I knew Ozzie Cadena. He had an impact on my life as a musician.

As a student at Rutgers University in the early 1970s, I came to know Ozzie
as the owner of the Grab Bag record store on Albany St. in New Brunswick,
NJ. He sold mint condition shrink-wrapped copies of old Savoy bop LPs of
which I bought many. He held jam sessions in the back of the store at night
in which I participated. I was an aspiring trumpet player back then. 

One day Ozzie hired me to overdub some tracks of the organist Charles
Earland that he had produced some years earlier. He wanted horn backgrounds
for the tracks and I was also to write the arrangements. The other horn on
the date was tenorist Dave Schnitter. It was my first recording session. I
was 21 years old. 

You can hear me on the finished session to this day, the versions released
are the ones I played on with Schnitter. I was never credited for playing or
writing the charts. I didn't care, I was paid. 

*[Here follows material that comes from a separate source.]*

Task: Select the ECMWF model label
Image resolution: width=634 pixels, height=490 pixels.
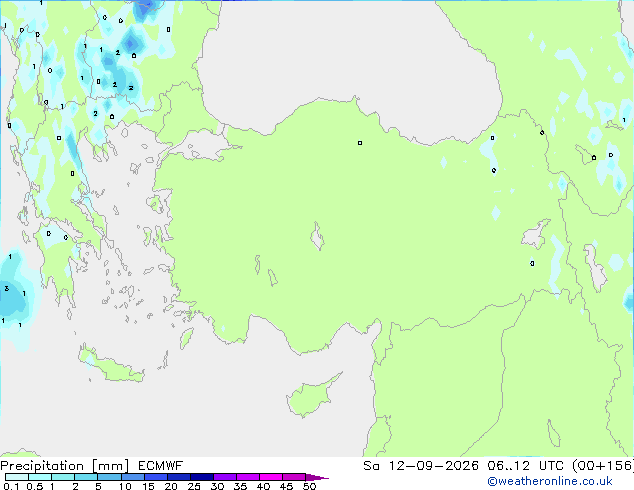Action: (161, 466)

It was after that session that I started to play the tuba and found work in
the NY area with Dixieland bands like the Smith St. Society. I told Ozzie of
my new interest and he asked me, derisively, "Why?" Bop pioneers like Ozzie
had no use for anything having to do with old jazz. 

It was shortly after that that Ozzie and his family moved out to LA. I never
saw him again, but my former college roommate Rich Seidel, who also knew
Ozzie from those days and went on to become the President of Verve Records,
told me that Ozzie had made the trip back to NY several times to pitch him
on several projects. I don't know whether they were produced.